Ecco perché le fake news sono più condivise delle notizie vere

Non puoi contrastare una minchiata, ma ne puoi capire le origini. Almeno ti metti il cuore in pace.
Non riusciamo mai a spiegarci perché una notizia falsa abbia una eco paurosa, mentre una vera al massimo arriva alle pareti del condominio. Per non parlare delle smentite, che sono una battaglia persa spesso in partenza.

La rivista scientifica “Science” ci è voluta andare a fondo. E almeno adesso, se non si ha la ricetta della vittoria della verità, almeno si hanno i motivi della sua sconfitta.

Prima di tutto l’onda emozionale, per cui il cervello di primo istinto è portato a condividere notizie che hanno un linguaggio roboante (remember: “Ci stanno nascondendo la verità!! Condividete!!”), mentre il linguaggio che tende a smentire ha spesso l’autorevolezza di chi con dedizione contrasta punto per punto. Una comunicazione efficace ad esempio da questo punto di vista è quella di Enrico Mentana, che appunto, portando spesso verità oggettive, arriva adeguatamente al pubblico.

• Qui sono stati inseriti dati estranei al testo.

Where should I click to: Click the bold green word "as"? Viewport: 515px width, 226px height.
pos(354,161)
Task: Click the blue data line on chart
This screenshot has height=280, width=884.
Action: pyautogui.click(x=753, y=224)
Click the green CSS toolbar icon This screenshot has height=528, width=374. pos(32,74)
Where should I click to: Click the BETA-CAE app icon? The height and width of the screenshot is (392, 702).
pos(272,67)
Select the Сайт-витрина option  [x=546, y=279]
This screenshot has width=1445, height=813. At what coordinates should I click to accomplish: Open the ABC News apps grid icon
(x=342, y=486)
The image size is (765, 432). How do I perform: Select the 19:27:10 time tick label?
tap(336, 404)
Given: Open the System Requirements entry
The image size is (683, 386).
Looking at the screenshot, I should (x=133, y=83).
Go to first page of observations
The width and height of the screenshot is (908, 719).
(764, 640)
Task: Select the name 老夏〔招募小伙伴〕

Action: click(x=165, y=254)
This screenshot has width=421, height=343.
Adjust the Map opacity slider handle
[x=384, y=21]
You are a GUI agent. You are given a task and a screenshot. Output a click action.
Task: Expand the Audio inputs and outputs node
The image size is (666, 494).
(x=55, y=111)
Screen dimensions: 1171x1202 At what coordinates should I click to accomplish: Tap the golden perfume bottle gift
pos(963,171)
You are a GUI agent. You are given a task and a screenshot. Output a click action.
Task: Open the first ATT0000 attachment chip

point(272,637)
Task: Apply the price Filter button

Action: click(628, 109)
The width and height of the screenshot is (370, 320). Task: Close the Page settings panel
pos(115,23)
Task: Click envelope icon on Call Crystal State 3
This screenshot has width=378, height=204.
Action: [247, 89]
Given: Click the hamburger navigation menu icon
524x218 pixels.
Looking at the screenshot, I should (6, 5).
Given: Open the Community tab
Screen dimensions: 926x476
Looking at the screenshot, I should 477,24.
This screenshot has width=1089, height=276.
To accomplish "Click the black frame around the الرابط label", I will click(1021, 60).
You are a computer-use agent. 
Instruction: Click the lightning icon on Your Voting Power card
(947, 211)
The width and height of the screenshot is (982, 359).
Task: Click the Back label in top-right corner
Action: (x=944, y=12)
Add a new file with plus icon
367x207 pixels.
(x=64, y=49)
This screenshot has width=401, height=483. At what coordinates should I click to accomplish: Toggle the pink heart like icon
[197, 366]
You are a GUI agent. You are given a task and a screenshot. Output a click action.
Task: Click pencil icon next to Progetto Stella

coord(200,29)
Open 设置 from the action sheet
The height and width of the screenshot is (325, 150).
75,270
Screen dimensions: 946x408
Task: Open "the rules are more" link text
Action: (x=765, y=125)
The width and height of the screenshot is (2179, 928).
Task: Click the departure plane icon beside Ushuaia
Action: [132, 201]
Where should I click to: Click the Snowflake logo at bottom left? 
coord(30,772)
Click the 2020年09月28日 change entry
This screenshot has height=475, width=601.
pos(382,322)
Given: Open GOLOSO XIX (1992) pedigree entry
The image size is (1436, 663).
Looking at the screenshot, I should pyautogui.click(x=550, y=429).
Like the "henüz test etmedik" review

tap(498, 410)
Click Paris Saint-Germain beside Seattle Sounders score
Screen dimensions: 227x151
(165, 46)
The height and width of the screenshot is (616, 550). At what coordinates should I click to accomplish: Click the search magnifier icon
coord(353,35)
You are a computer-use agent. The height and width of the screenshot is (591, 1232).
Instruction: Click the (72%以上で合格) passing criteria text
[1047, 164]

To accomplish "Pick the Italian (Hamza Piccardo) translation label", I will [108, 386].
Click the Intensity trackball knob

Ma non è tutto. Purtroppo la nostra convinzione errata è che le notizie false siano colpa degli algoritmi dei social, per cui sono loro a diffonderle. No, purtroppo sono proprio le persone. E specie se si tratta di persone famose di ogni settore, dalla politica allo spettacolo.

Desideriamo essere controcorrente, non andare con la massa che si schiera a favore, allora andiamo cercando per forza notizie negative. Google è piena di stringhe di ricerca sul marcio dei personaggi più in vista. E non contano nemmeno i follower che si hanno. Chi ha milioni di seguaci, infatti, potrebbe non contrastare le fake news diffuse da chi ne ha pochi. Questo perché, quando una persona famosa scrive un post, viene condiviso dai suoi fan, ma ha scarsa ricondivisione, invece una fake news, segue lo strano percorso di una ricondivisione trasversale più massiccia, comprese le chat. Per cui ecco spiegato perché anche dicendo una verità a milioni di persone, la stessa fatichi a mettere fondamenta.

Altra cosa è la percezione che abbiamo di un soggetto, che spesso ci porta al pregiudizio punto e basta. Esempio? La notizia falsa che il cugino di Trump prima di morire abbia praticamente maledetto il suo cognome, ha avuto un trionfo di diffusioni, nonostante fosse stata smentita e non avesse riscontro. La notizia vera che Trump avrebbe permesso di usare il suo aereo ad un bambino malato per un intervento medico urgente, ha avuto si e no, 1300 condivisioni. Ma vi do atto che Donald se le chiama proprio e non fa nulla per essere simpatico a tutti. Tuttavia la notizia era vera ma poco considerata.

Insomma più emozione suscita una notizia, più trasporto, meno è facile contrastarla se è falsa.
Però secondo la ricerca l’atteggiamento di diffondere notizie false, o di essere sull’onda del sensazionalismo e dei toni alti, può valere per poco. Se si punta sull’arroganza, o su una immagine di incorruttibilità e atteggiamenti da leader che conoscono la vita e possono insegnarla, all’inizio si fanno parecchi follower, ma alla lunga no.
Alla lunga, sembra che si preferisca chi ha cercato di raccontare il più possibile fatti veri e non ha cercato emozioni a basso costo. E chi se dice che una cosa è vera, è perché l’ha approfondita il più possibile. E soprattutto, si confronti con le persone, che è orribile chiamare seguaci. Dicono che alla lunga succederà. Speriamo che arrivi presto, questo “alla lunga”.